**INSTRUCTION**
Show every line of the listing that contains the word "left".

**SOURCE INFORMATION**
[Start of Attachment]

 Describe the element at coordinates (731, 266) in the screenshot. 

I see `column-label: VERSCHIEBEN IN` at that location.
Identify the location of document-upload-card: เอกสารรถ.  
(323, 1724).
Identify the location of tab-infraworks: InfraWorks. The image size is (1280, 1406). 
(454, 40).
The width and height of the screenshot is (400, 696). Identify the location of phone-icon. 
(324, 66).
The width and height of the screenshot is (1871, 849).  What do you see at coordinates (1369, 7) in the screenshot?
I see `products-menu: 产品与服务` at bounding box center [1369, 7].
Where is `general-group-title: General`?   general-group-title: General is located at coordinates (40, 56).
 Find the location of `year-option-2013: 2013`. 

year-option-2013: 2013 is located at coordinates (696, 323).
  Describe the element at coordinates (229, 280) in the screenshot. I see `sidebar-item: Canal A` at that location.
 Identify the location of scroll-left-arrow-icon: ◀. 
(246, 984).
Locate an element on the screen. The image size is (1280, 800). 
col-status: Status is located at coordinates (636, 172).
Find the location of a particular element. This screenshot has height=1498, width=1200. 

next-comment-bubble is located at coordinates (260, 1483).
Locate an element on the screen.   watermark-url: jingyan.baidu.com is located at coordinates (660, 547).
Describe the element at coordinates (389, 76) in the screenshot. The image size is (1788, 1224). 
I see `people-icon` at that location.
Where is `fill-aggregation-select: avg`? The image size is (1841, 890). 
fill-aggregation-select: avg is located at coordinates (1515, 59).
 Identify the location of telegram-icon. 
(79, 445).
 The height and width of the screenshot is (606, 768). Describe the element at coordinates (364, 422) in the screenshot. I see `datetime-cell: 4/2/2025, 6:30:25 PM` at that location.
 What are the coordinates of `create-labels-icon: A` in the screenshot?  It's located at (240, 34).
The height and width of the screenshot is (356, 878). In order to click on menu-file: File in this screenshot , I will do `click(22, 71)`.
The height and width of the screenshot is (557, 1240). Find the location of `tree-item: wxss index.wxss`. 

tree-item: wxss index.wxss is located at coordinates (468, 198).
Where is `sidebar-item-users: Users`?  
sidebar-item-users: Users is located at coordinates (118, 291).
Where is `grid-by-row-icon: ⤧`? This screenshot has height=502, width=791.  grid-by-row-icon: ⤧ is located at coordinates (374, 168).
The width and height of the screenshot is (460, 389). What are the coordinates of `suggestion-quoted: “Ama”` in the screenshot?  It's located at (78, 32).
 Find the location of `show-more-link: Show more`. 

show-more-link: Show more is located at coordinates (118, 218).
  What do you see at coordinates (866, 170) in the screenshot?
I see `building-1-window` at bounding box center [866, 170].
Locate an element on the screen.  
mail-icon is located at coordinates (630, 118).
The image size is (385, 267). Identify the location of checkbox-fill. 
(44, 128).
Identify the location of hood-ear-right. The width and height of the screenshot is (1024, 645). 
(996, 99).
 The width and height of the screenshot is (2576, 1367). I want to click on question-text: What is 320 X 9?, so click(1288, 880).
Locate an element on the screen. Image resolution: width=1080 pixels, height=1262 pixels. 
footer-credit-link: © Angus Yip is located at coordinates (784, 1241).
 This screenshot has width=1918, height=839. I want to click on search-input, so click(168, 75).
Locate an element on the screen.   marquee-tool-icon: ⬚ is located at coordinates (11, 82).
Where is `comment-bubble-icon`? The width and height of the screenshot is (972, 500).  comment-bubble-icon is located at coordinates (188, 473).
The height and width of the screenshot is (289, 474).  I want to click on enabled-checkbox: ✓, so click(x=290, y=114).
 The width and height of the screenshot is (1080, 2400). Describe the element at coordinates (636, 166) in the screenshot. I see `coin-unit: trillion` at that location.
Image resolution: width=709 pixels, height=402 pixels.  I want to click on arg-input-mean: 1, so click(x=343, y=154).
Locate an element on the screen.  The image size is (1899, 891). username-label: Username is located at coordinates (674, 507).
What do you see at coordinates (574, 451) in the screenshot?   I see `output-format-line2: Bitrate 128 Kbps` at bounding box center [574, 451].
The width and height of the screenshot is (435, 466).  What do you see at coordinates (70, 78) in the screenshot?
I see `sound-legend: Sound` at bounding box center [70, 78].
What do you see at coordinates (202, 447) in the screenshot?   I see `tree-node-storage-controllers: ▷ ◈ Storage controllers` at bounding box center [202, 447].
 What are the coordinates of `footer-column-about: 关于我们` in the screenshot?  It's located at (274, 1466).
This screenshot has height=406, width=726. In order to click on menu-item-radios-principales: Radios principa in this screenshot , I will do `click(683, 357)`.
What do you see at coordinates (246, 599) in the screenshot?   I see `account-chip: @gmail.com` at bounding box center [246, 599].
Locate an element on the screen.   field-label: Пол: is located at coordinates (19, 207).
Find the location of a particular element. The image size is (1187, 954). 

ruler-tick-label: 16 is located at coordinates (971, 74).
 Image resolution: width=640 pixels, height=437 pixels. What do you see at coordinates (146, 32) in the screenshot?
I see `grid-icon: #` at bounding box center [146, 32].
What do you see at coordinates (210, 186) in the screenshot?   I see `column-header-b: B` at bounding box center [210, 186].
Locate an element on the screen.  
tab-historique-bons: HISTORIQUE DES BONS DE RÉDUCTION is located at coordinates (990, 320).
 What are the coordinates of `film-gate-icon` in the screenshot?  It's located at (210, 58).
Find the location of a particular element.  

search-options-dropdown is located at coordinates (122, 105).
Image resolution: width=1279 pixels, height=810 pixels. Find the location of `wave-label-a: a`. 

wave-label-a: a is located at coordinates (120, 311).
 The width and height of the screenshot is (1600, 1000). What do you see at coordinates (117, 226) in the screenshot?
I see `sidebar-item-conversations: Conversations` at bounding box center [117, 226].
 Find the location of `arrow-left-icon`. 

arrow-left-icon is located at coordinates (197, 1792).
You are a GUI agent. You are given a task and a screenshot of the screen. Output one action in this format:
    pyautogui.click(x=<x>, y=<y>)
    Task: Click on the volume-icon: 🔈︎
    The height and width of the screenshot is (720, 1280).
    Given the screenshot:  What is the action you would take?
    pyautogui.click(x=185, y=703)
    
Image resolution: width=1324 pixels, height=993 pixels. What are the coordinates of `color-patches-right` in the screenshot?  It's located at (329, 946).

[End of Attachment]

**EXERCISE OUTPUT**
 Identify the location of scroll-left-arrow-icon: ◀. 
 Find the location of `arrow-left-icon`. 
arrow-left-icon is located at coordinates (197, 1792).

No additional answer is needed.